*THE INPUT*.
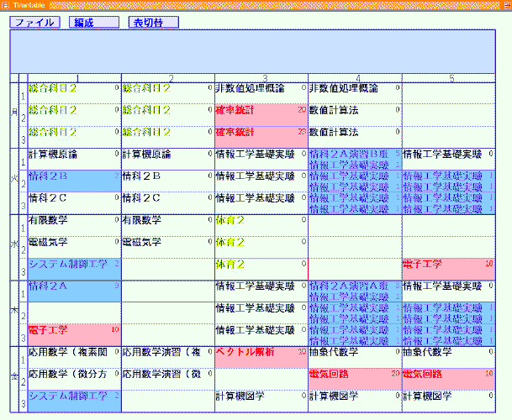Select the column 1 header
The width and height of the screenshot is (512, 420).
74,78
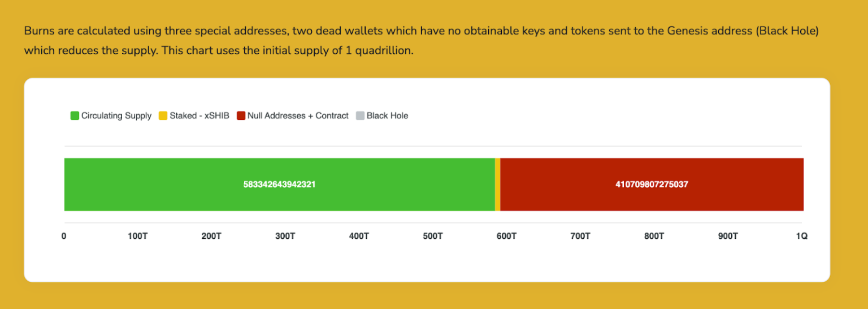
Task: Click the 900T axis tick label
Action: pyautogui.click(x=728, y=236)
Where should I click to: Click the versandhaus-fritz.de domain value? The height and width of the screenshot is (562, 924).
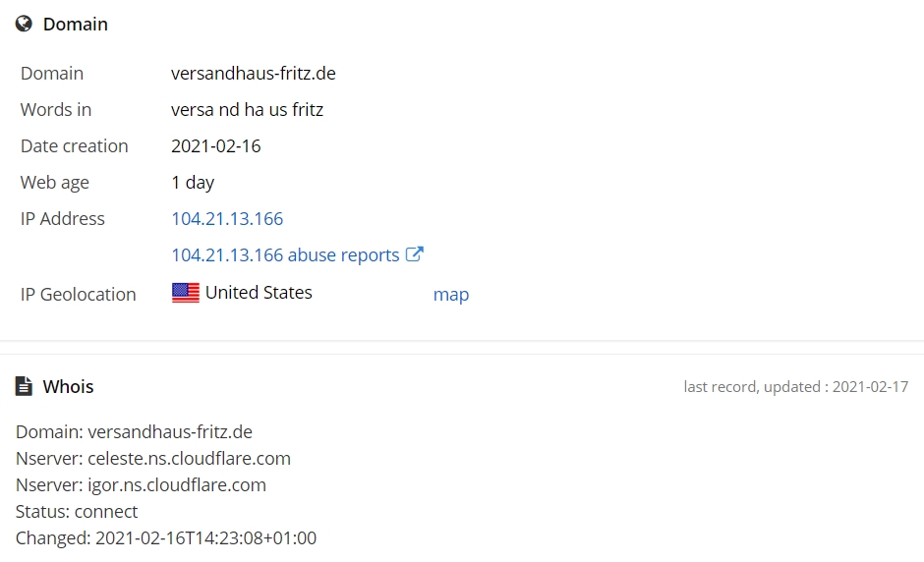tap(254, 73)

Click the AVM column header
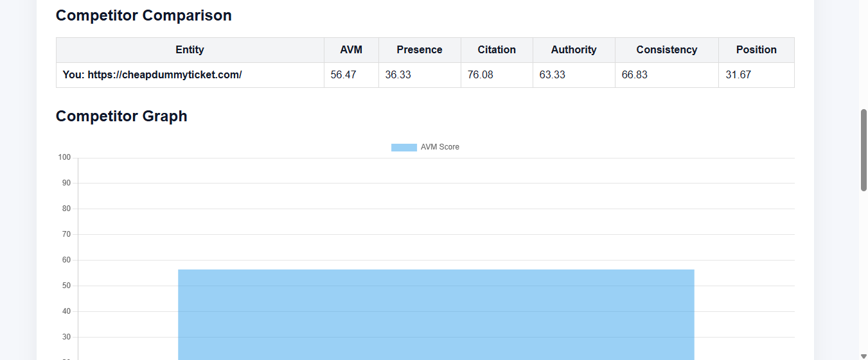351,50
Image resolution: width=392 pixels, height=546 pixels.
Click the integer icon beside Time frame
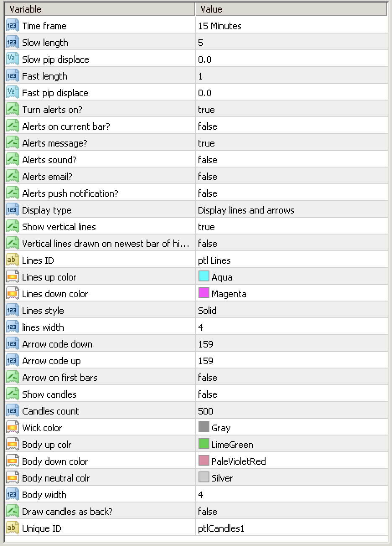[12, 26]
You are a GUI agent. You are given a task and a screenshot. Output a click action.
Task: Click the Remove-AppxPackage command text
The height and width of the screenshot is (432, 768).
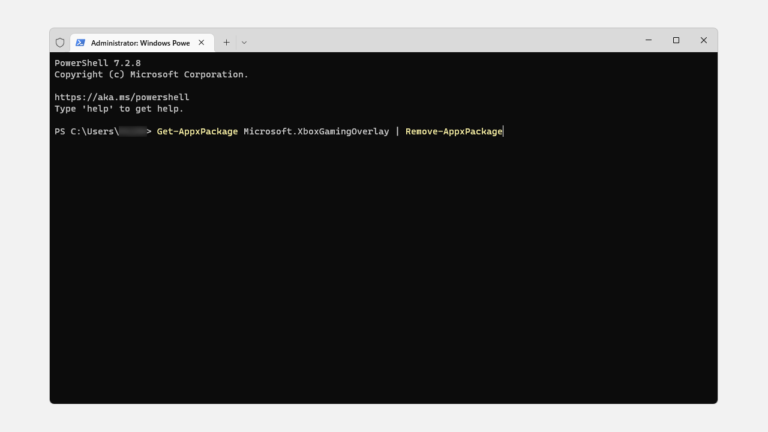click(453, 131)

*ASSIGNED TASK*. Give again, word for word, the line that contains "Click the AVM column header" and every line after it through the end of the entries; omit the pictures.

*SOLVED PROBLEM*.
Click the AVM column header
351,50
Image resolution: width=392 pixels, height=546 pixels.
Click the integer icon beside Time frame
[12, 26]
You are a GUI agent. You are given a task and a screenshot. Output a click action.
Task: Click the Remove-AppxPackage command text
The height and width of the screenshot is (432, 768).
click(453, 131)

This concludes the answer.